I'm asked to prove that for any odd value of $n\in\mathbb{N}$ there exist homogeneous polynomials $P_n,Q_n\in\mathbb{R}[x,y]$ such that the point $C=(0,0)\in\mathbb{R}^2$ is either a center or a focus of the system of ODEs $$\dot{x}=P_n(x,y),\quad \dot{y}=Q_n(x,y)$$ Here's my approach: I've shown that the origin is the only possible isolated critical point of the system. In this kind of problems, we usually consider the linear part of the system, which in this case would be the system $$\dot{x}=\langle\nabla P_n,(x,y)\rangle,\quad\dot{y}=\langle\nabla Q_n,(x,y)\rangle $$ in the origin. We would like to show that $C$ is a center or a focus of this new system.

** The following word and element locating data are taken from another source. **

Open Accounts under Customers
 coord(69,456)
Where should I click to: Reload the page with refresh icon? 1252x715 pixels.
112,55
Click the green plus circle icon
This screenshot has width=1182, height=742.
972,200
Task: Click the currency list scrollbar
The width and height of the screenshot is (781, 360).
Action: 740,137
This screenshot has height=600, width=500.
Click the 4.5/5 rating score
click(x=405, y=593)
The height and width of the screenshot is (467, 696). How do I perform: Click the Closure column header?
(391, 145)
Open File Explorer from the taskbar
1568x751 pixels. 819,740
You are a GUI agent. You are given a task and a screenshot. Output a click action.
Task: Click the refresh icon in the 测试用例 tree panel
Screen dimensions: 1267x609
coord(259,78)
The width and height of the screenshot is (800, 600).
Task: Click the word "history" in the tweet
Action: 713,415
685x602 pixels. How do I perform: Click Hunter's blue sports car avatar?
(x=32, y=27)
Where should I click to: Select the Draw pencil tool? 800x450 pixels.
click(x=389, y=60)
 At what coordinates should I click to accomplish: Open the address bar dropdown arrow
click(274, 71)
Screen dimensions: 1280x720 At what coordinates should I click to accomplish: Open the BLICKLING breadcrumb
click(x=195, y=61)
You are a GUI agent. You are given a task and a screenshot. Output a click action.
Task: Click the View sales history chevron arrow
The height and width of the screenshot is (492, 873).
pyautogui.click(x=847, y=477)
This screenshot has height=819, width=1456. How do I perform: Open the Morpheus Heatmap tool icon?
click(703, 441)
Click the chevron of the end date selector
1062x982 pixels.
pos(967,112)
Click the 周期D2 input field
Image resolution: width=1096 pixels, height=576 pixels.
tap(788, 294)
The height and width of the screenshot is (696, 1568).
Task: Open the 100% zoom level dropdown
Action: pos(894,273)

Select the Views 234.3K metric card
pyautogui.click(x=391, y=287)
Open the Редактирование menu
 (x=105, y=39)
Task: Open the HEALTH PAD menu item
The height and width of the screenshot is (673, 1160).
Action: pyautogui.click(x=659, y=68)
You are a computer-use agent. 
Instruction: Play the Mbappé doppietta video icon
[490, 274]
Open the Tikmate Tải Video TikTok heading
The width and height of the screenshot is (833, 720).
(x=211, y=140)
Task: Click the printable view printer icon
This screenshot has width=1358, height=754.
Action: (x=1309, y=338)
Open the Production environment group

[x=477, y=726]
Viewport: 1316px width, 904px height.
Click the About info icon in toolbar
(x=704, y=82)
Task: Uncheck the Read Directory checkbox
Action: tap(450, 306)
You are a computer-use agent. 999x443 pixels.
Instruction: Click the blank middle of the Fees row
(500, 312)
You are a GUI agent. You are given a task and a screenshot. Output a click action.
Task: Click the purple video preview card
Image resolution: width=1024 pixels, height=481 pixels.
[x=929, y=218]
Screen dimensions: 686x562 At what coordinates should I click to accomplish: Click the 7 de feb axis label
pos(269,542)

However, this only seems possible when $n=1$, since all the partial derivatives of $P_n$ and $Q_n$ are $0$ when evaluated at the origin if $n>1$, so I don't know how to proceed. Any help? Thank you in advance.

Answer 1

The question asks us to show the existence of such polynomials. Hence, we simplify the problem to the following system

$$\dot{x}=P(y)$$ $$\dot{y}=-Q(x).$$

We assume that $P$ and $Q$ only consist of odd powers. Now, we define the Lyapunov candidate function

$$V(x,y)=\int_{0}^{x}Q(\bar{x})d\bar{x} + \int_{0}^{y}P(\bar{y})d\bar{y}.$$

$P$ and $Q$ are odd the integrals are even, hence $V(x,y)>0$ for all $x,y \in \mathbb{R}-\{(0,0)\}$. For $\dot{V}$ we have by the fundamental theorem of calculus. $$\dot{V}=Q(x)\dot{x}+P(y)\dot{y}=Q(x)P(y)-P(y)Q(x)\equiv 0.$$ Hence, the origin is a center. Which can be seen as a constructive proof for the claim with the center.

Now, to the second part. We simplify the initial system from the question to

$$\dot{x}=\alpha \,x^{2n-1}$$ $$\dot{y}=\alpha \,y^{2n-1}.$$

Then we construct a Lyapunov candidate function $$V(x,y)=1/2x^2+1/2y^2$$ $$\implies \dot{V}=x\dot{x}+y\dot{y}=\alpha(x^{2n}+y^{2n}).$$

Depending on the sign of $\alpha$ we can show that $\dot{V}<0$ or $\dot{V}>0$. This is equivalent to showing that the origin is an asymptotically stable or unstable focus.